Sunday Blog, 11 September 2022
LBE PANR 88E CHAR IGAS ANGS AEX SCIR WEN KIST SQZ
Catching up on the past two weeks, Longboat Energy (LBE) announced the commencement of drilling operations on the Copernicus exploration well, offshore Norway, which is expected to take up to eight weeks to drill. This is the second of three fully-funded, gas-focused exploration wells, with the drilling of the Oswig well, the first well in the series, also currently underway. The company’s pitch is that the programme offers shareholders a “unique” opportunity to gain gas weighted drilling exposure, targeting a net mean prospective resource potential of 70 million barrels of oil equivalent, with an upside case of 142 million barrels of oil equivalent.
Pantheon Resources (PANR) announced an operational and corporate update. The rig used to drill the Alkaid #2 well has been demobilised, and wireline and completion equipment is now on location where completion operations have commenced. The well will be perforated, stimulated and plugged off in sections, prior to the commencement of flow testing expected in early October. In anticipation of success (or to ramp the share price further, depending upon your perspective), the company says it has upgraded the capacity of the production facilities currently enroute to the North Slope, increasing capacity to process oil production from multiple wells.
Next door neighbour 88 Energy (88E) announced the selection of the drilling location for its first half 2023 exploration well, Hickory-1. The well will test the reservoir units which are interpreted to extend from Pantheon Resources' acreage onto 88 Energy’s acreage. Planning and permitting for drilling of the Hickory-1 well has commenced. The location is adjacent to the Trans Alaskan oil pipeline route and the Dalton Highway, the main north-south all-weather road. Regardless of drill success, if you understand the exact timing with 88E (explained several times in the private blog, since it does this virtually every year) the share price is invariably good for a 100% run.
Chariot (CHAR) announced that it has signed a pipeline tie-in agreement with the Office National des Hydrocarbures et des Mines securing access to the Maghreb Europe gas pipeline in Morocco. The pipeline runs from eastern Morocco through to Tangiers in the north and subsequently across to Spain, enabling the gas produced from the Anchois gas project, offshore Morocco, to be transported via the pipeline to different potential offtakers, making Anchois a highly strategic asset given the continued volatility of global energy markets.

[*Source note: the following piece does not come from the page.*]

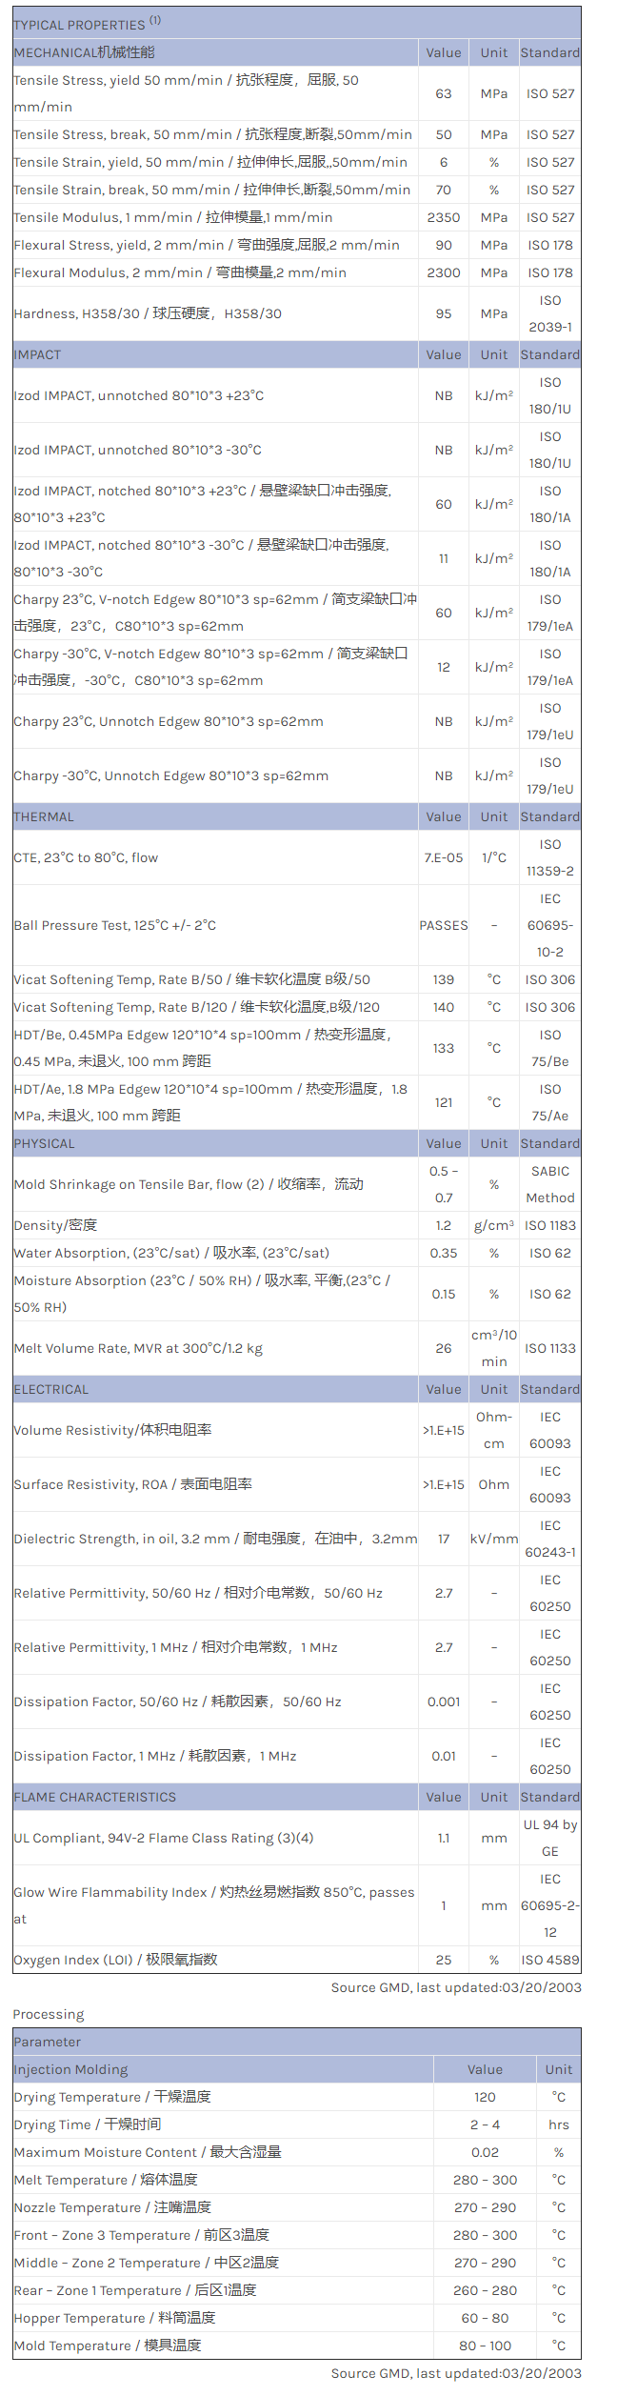Click ISO 11359-2 standard cell
This screenshot has height=2396, width=617.
[x=550, y=857]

Chariot was covered in the private blog from as low as 5p. It’s now nearly four times that price at 19.6p.
IGas Energy (IGAS) issued a response to the Government statement regarding the shale moratorium. The company says it has always believed that the science, as well as the need for increased domestic production of gas, supports a lifting of the moratorium. It states that the data it has collected in the Gainsborough Trough over the past five years shows that it has a world class shale gas resource which is now, given the energy crisis, a strategic national asset and, given the heightened world challenges, the need for the UK to secure further indigenous supplies of energy to reduce its reliance on imports and reduce spiralling energy prices is evident.

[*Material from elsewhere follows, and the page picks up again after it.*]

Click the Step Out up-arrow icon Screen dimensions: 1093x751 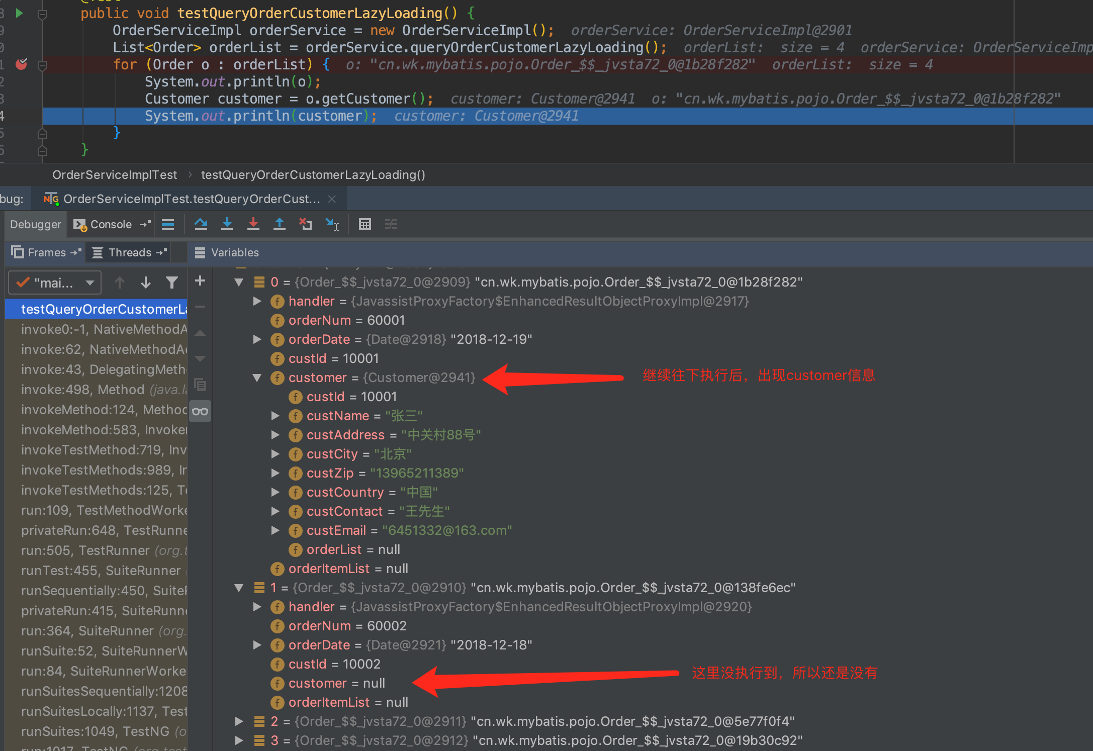(x=280, y=224)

Angus Energy (ANGS) announced Saltfleetby flow rates: from well A4 of 4 million cubic feet of gas per day and over 4.5 million cubic feet of gas per day from well B2. Current capacity to process gas is 4.6 million cubic feet per day and the aim is to raise this process capacity, such that in the coming days the plant will reach a minimum steady state of 5.5 million cubic feet of gas per day, which would meet the company's hedge obligations for the fourth quarter. Stabilised condensate production also has started at around 50 barrels per day. Meanwhile, Krzysztof Zielicki, ex BP and Rosneft and Richard Herbert, ex BP and Frontera, have been appointed to the board.
Aminex (AEX) and Scirocco Energy (SCIR) issued Ruvuma updates. Over half of the seismic data has been acquired at Ntorya and the data required to evaluate the drilling location is expected mid-September. The full programme is anticipated to be completed by mid-October. It’s all academic for Scirocco, which the day before announced that the sale of its interest to ARA Petroleum Tanzania was proceeding following exercise of pre-emption rights and the initial planned sale to Wentworth Resources (WEN) was firmly cancelled. Meanwhile, and in relation to many other matters too, disgruntled shareholders have requisitioned a general meeting.

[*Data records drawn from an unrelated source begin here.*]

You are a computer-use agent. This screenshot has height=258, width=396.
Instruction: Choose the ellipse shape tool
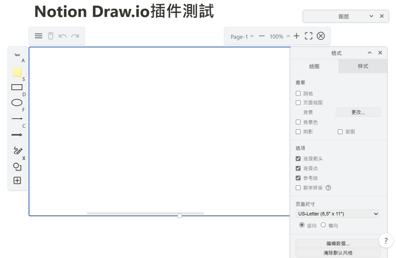pyautogui.click(x=17, y=103)

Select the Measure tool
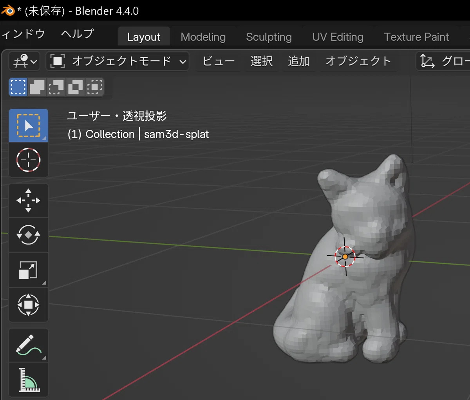click(x=29, y=380)
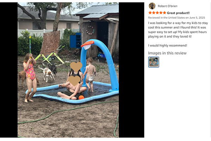Select the review image thumbnail
The height and width of the screenshot is (141, 211).
click(154, 62)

Finally, Kistos (KIST) announced interim results for the six months to 30 June and Serica Energy (SQZ) announced notification of its interim results for later this month. Kistos pro forma EBITDA for the six million period was €261.0 million, which compares favourably to a market capitalisation of £481 million. The offer by Kistos for Serica is no longer happening, but both companies’ share prices have moved higher since that announcement was made, with KIST closing on Friday at 580p and SQZ at 390p. As mentioned in the blog a few issues ago (with a Tweet from 2015 displayed) I first bought SQZ at under 5p a share. It just shows what potential is out there.